The energy price cap increased on 1st October 2021 and is set to rise again in April 2022, resulting in households facing rises in energy bills. The following tips may help you to reduce these financial costs, and also may help to minimise your personal carbon footprint and improve the quality of your working and living environment.

Making your home more energy efficient can help lower your energy bills and with rising costs there's no better time than now to make improvements. The good news is Home Energy Scotland can help with that. They will let you know what funding is available to you – you might be able to apply for the warm home discount or get a grant to cover much needed home improvements. If your fuel supplier goes bust don’t panic. Ofgem is the UK’s independent energy industry regulator, is there to protect you if your supplier fails. This means you will not be left without gas or electricity and any payments you have made are protected.

Quick Energy Saving Tips

  • Only fill the kettle for what you need, overfilling the kettle wastes a large amount of energy – an estimated 70 million litres of water are unnecessarily boiled each day.
  • Washing your clothes at 30°C instead of 60°C uses a massive 57% less electricity.
  • Putting lids on pans while cooking uses up to 90% less energy, the food cooks quicker less moisture is released into the kitchen. If you have a gas cooker, keep the tip of the gas flame under the pan. The heat is in the tip not the side of the flame
  • Turn your thermostat down by one degree to save up to 10% on your energy bills. Most people don’t notice the difference and it can reduce your carbon footprint by 300kg!
  • Spending 1 minute less in the shower each day can save you 2,600L of water and 26kg of C02 per person each year.
  • LED Lightbulbs use 69% less energy compared to halogen bulbs, therefore is it worth considering the switch to LED especially in rooms where the light is used most often.
  • Turn appliances off at the wall when not in use, keeping them on standby will still use energy.
  • Try to limit 'screen time’ after you have finished working (it is easy to carry on looking at screens without a commute to break up the day). You can also reduce your energy consumption through your computer’s settings: setting it to ‘sleep’ after a certain period of inactivity and applying ‘dark mode’ where possible and practical to reduce screen illumination.

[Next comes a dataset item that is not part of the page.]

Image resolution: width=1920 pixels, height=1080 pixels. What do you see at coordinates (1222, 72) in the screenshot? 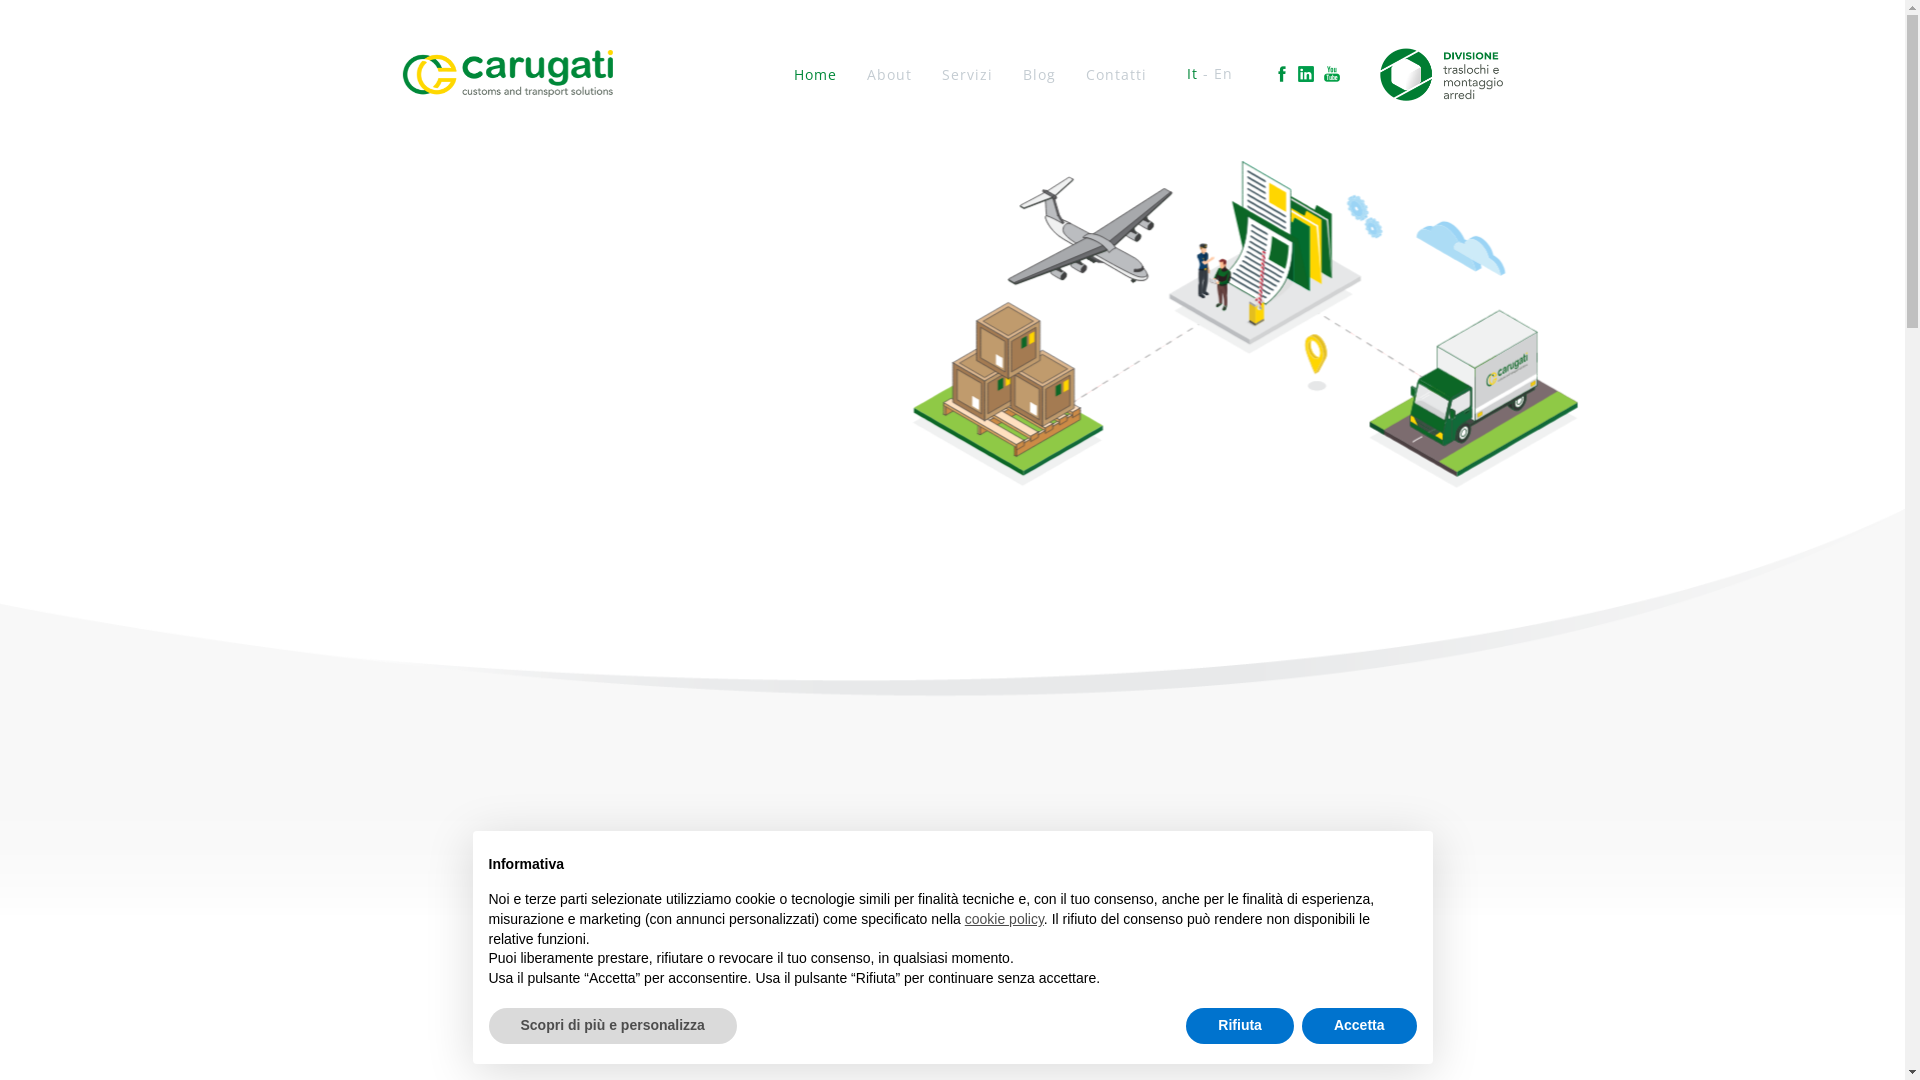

Keeping warm during winter

  • Don't put furniture or curtains in front of radiators. They will absorb the heat and stop it warming the room. If you have storage heaters, remember to close the output dial (sometimes called ‘boost’) before you go to bed or if you go out during the day. You may wish to invest in a thermostatically controlled oil- filled radiator, these retain heat efficiently and circulate hot air around the room, saving energy by heating a small space instead of the entire property
  • Make use of your tin foil - putting kitchen foil behind radiators reflects more heat back into a room. Just mount some foil on cardboard (shiny side outwards) and you’re good to go.
  • When the weather is particularly cold, it is often preferrable to opt for keeping the warm air in and cold air out over ventilation. You can do this by keeping doors closed between rooms, using draft excluders, and drawing curtains and blinds when it gets dark in all rooms, not just the room you are sitting in.
  • Investing in draught proofing can save you money and keep you more comfortable by preventing unwanted draughts coming through windows and doors. But still give your home an ‘airing’ from time to time to manage humidity and moisture.
  • When it is cold, make the most of the heat from the oven - both to heat your body and the air during and after cooking by opening and closing doors and working in kitchen.
  • Get into the habit of adding or removing layers of clothing to maintain a comfortable temperature and you may want to consider investing in clothing made from technical fabrics which regulate temperature and wick moisture

Money saving tips

Millions of households across the country are facing increased energy bills due to the new energy price cap. Ofgem have predicted that the average energy bill will increase by 50% this spring. If you are on a fixed contract, then this will not affect you until your contract runs out – after which you will typically see a large increase in your energy costs.

  • Consider installing a smart meter. Your bills will give you a certain level of detail to help you manage your energy consumption.  You can take this further by installing a smart meter or for a less high-tech option, a plug adaptor which records energy consumption that you can move around between devices. This will give you an awareness of how much each appliance is costing you.
  • Install a smart thermostat – you can make your heating more efficient by only warming the rooms you are using. They learn how long it takes to heat your home, so they can have it at the right temperature at exactly the right time. They can also be controlled by your phone, which means you won’t have to come back to a cold home.
  • When purchasing new appliances, pay attention to energy efficiency ratings; paying a bit more upfront for better performing units can save you money in the longer term.